At the moment a schema is kinded as a TablesType, a list of named tables.

type TablesType = [(Symbol,[(Symbol,ColumnType)])]

This is wrong in two ways:

  1. Schemas contain more than just tables, they also contain views, user-defined functions, operators and types.
  2. A database can have more than 1 schema.
    From the PostgreSQL docs:

A database contains one or more named schemas, which in turn contain tables. Schemas also contain other kinds of named objects, including data types, functions, and operators. The same object name can be used in different schemas without conflict; for example, both schema1 and myschema can contain tables named mytable. Unlike databases, schemas are not rigidly separated: a user can access objects in any of the schemas in the database he is connected to, if he has privileges to do so.

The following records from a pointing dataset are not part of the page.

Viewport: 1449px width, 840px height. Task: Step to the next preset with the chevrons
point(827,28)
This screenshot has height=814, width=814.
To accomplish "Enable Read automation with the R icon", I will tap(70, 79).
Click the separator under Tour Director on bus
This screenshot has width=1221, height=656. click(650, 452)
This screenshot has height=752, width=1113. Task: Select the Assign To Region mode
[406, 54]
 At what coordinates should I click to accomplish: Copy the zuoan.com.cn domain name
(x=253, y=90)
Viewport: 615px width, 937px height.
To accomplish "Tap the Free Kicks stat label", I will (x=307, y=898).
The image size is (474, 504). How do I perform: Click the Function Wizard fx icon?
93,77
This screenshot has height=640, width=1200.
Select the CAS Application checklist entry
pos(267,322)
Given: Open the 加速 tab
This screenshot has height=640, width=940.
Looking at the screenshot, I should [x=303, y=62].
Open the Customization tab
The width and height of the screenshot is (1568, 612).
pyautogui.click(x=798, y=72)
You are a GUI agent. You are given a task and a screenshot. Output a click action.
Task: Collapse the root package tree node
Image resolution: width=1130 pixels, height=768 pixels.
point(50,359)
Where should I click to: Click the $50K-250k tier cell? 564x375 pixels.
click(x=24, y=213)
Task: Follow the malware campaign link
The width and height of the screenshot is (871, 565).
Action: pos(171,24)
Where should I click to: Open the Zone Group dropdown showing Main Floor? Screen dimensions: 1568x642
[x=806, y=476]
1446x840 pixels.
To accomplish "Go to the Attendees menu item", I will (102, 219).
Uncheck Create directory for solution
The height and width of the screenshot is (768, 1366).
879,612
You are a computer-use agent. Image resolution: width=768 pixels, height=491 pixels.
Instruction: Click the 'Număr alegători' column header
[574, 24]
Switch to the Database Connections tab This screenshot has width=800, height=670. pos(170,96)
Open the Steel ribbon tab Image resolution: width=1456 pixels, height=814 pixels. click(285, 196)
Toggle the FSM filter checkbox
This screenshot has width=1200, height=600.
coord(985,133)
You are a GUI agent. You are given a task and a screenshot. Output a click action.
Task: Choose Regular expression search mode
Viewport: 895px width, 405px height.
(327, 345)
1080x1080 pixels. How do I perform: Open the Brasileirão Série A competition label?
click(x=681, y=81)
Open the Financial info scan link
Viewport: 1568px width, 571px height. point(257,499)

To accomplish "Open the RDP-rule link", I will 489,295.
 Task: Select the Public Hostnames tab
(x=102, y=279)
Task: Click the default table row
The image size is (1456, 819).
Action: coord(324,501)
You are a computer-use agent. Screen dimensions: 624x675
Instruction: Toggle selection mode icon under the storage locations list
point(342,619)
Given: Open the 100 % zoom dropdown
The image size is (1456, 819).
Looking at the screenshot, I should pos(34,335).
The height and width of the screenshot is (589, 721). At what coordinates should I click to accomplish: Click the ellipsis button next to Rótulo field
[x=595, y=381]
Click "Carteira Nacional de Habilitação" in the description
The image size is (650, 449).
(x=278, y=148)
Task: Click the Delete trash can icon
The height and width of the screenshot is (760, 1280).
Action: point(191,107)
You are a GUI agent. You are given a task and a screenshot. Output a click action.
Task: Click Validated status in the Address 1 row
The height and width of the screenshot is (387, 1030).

In principle this could be a record datakind like

data SchemaType = SchemaType
  { tables :: TablesType
  , views :: TablesType
  , functions :: [(Symbol,[ColumnType],[ColumnType])]
  , typedefs :: [(Symbol,ColumnType)]
  }
type Database = [(Symbol,SchemaType)]

Unfortunately we don't get free type families from the record accessors as far as I know so you'd also have to define e.g.

GetTables :: SchemaType -> TablesType
ModifyTables :: (TablesType -> TablesType) -> SchemaType -> SchemaType

It might be easier to bite off small pieces of that, like support multiple schemas separately from having more than tables in schemas, and in doing the latter, take on each of views, functions, and typedefs separately.